Based on these estimates, we can simulate how different demographic structures would affect the prevalence bias. In the following graph we depict the results from 3 million draws from the plausible parameter space (we assume symptoms prevalence of 5%, and allow the testing bias parameter to vary uniformly within the 95% confidence interval gained from the experiments in Greece) applied to three countries, with different demographic structures: Nigeria (with one of the youngest populations globally), Italy (heavily ageing population) and the USA (between the two extremes).
The simulation shows that demography matters: a young country like Nigeria could have a substantially higher prevalence bias than Italy. However, it is also clear that the waiting times are more important than demographics. Lowering waiting times would result in a low bias for all countries.
4. Discussion
Using a survey-based experiment, we found that the probability of taking a Covid-19 test for those who have symptoms (or believe they are more likely to have caught the virus) is many times higher than those who do not. Our results show that people who feel they have symptoms (or other reasons to suspect they are carrying the virus), are up to 38 times more likely to volunteer to get tested. In our sample, this testing propensity bias ranged from 1.5 times (for people under 30 years with no waiting time) to 38 times (for people under 30 and a 2-hour waiting time). The bias becomes larger with longer waiting times, and any cost associated with taking the test. Testing stations cannot readily correct this by oversampling (i.e. selecting people without symptoms to test).
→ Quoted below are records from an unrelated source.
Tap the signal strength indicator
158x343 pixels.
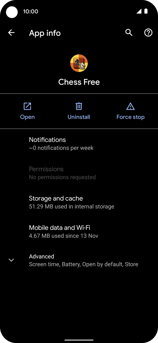[x=139, y=11]
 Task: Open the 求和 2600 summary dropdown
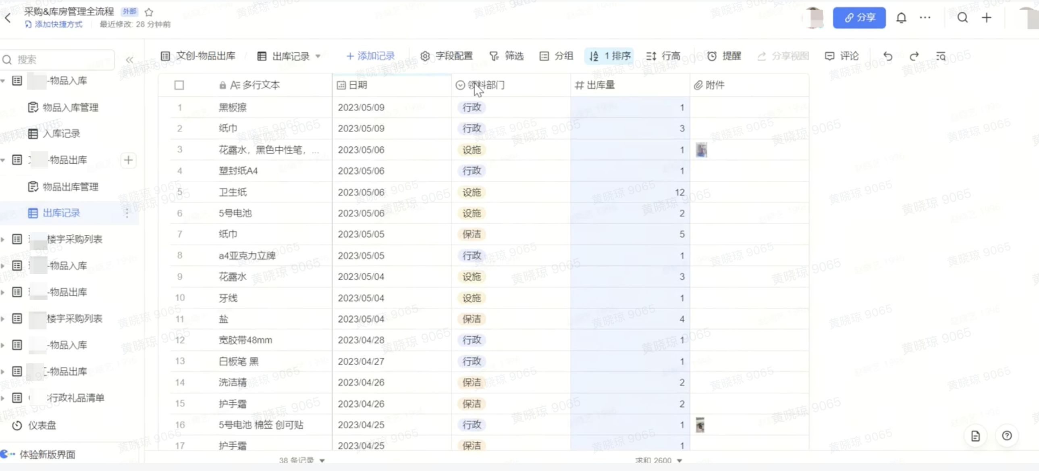point(679,461)
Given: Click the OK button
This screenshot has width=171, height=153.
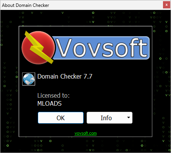Looking at the screenshot, I should pyautogui.click(x=61, y=118).
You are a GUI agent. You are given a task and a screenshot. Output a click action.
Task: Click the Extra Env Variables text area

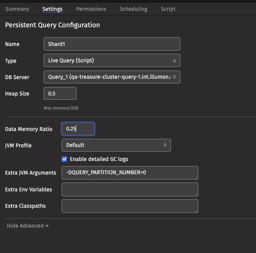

Demographics also influence the testing propensity bias, which means that different areas (or countries) will have different biases depending on the age composition. Furthermore, there have been reports of very long waiting times in community testing, which greatly exacerbates the bias. It is important to note that the bias is time-variant, and depends strongly on the actual virus prevalence.
Our findings suggest that results from community testing sites are heavily biased, inflating actual prevalence by up to five times as opposed to conventional wisdom in the community that suggested the bias would be downward, if anything. Importantly, the prevalence bias goes beyond the issues of age group or location selection usually considered. Rather, it relates to self-selection into testing for those who (believe they) are more likely to have Covid-19. This makes the aggregate results of community testing unreliable, when it comes to drawing conclusions on the prevalence of Covid-19 in the population.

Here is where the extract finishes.